Christ has given instructions to depart to the other side of Galilee. Mark tells us that he was still in the ship from which he had been preaching with the crowd on the shore, and they took him as he was.
Christ’s sleep was of course deliberate, and was intended to teach the disciples. It showed his own perfect trust in God, and it was intended to teach the disciples a vital lesson. He slept because unlike his disciples he knew with absolute confidence that his heavenly Father would allow no harm to come to him. Christ was with them, and they should have said in line with the sentiment of the hymn: ‘With Christ in the vessel, I smile at the storm’ (John Newton). There are times when the Lord seems distant from us and difficult circumstances threaten to overwhelm us. We pray but see no immediate answer, and we doubt that God has heard us. But hasn’t God promised us that he will never leave or forsake us? Just because we do not see his instant action on our behalf, are we right to assume he is unaware of our predicament?

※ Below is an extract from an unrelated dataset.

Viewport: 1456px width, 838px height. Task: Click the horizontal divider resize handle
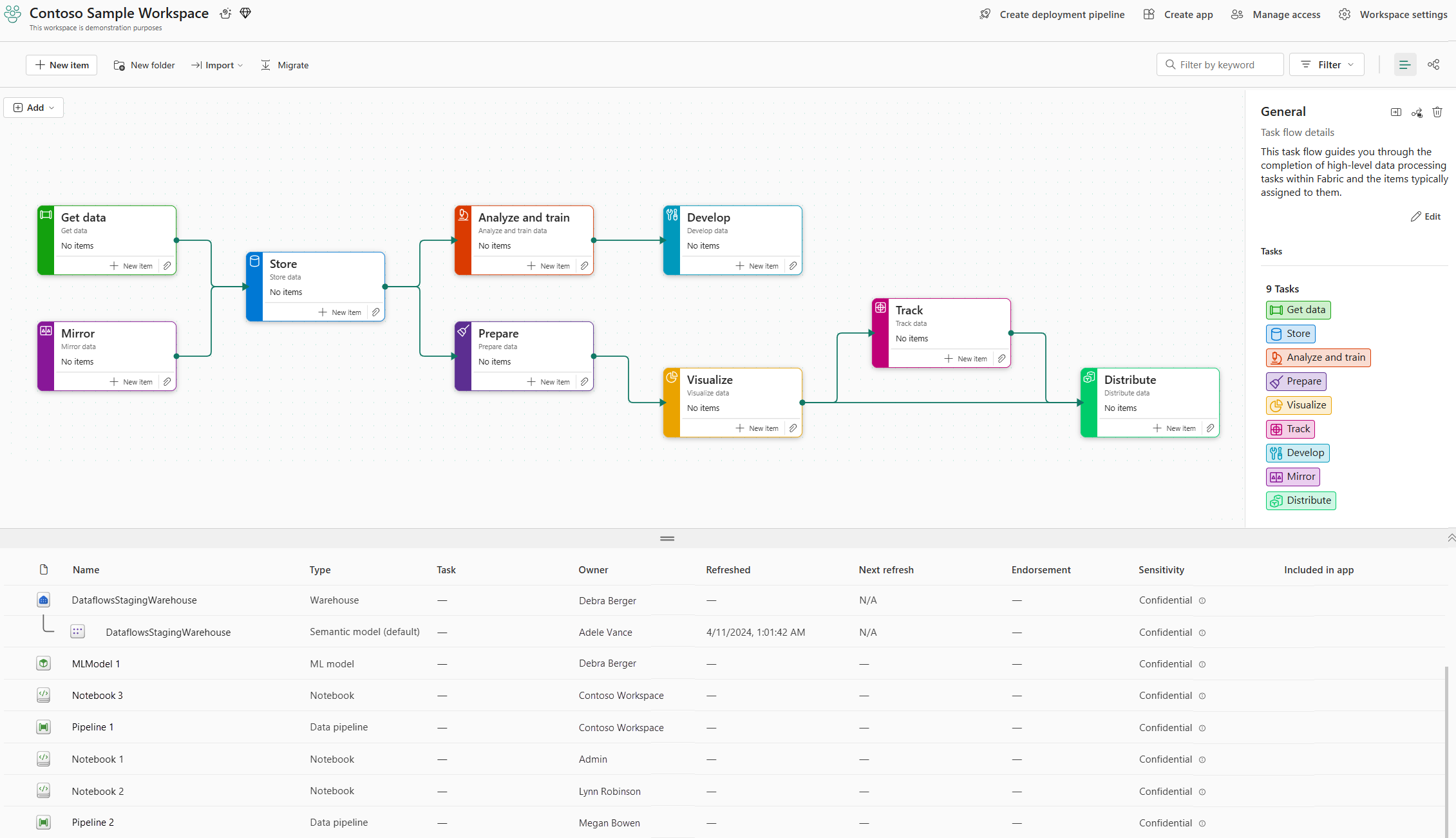(667, 538)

The unbeliever looks at Christ and sees a limited Saviour, and this is why he does not go to him for salvation. What the lost soul needs spiritually is so great – the complete pardon of all sin so that God remembers our sin no more, and the creation of a new nature within us so that we think and act in entirely new ways. We will not come to him unless we see that he is the Son of God with all power to save. We must trust him with all our hearts for needs that go far beyond anything that man can help with.